I stand thrashing in the kitchen
past midnight: cross, jab,
hook, uppercut,
palm strike, temple strike,
slash, stab,
icepick grip, sword grip.

I wish I could be a pacifist
in soul and action,

but I am not;

this urge to admire again
the blood I know I can draw,
to know the joy of winning
simply and quickly,

is almost more than I can bear.


Night Out

A room full of hookahs,
craft beers, slick cocktails,
and a blues-rock band:

are you surprised to learn
you could count the brown faces here
on less than two full hands?

Each of my hands is empty
as tonight I’m not drinking, not smoking,
just listening and speaking to friends.

I dig the tunes but feel 
an uneasy itch inside me.
It’s one thing to know of

a slow acting poison, 
another entirely
to be reminded of it

by a good moment
in a good place
with good people.

We leave early.
On the way back to the car, I fill
one hand with pepper spray.

Parked behind us:
a pickup truck
with a big bad flag

hanging on the back,
and I tighten my grip
on what little safety I have.


Goals (#MMTU)

My next goal is to eat my way out of this darkness that has swallowed me.

After that I want to eat the soul of the President
once I’ve established a stable residence

as I know how long and how tough a job it will be
to convert that thing into fuel and waste and memory.

It won’t be a good memory
but someone has to do that for the good of the state.

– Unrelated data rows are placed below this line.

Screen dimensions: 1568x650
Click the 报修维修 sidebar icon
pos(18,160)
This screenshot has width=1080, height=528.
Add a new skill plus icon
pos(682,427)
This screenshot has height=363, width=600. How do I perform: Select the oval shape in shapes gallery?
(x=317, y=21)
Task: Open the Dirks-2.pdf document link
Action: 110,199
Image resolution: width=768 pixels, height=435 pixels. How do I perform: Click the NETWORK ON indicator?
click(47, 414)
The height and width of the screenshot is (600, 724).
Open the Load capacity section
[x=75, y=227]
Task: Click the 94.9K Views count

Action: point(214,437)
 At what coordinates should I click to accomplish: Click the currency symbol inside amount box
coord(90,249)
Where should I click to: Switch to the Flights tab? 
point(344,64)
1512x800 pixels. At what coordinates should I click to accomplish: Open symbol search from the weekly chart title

I think I have been chosen for that, for I understand the words
that keep appearing on the flag behind his head:

MENE
MENE
TEKEL
UPHARSIN

abbreviated for the convenience of the moment
and as a way to control the gag reflex:

#MMTU

It’s a lot of weight to carry in my mouth: chewing, chewing for days on end.
No one said it would be easy or quick or appetizing, of course.

After I’ve done my gross digestion, my next goal
will to find gainful employment as a dark muse 
for someone equally constrained by the history of their appetites.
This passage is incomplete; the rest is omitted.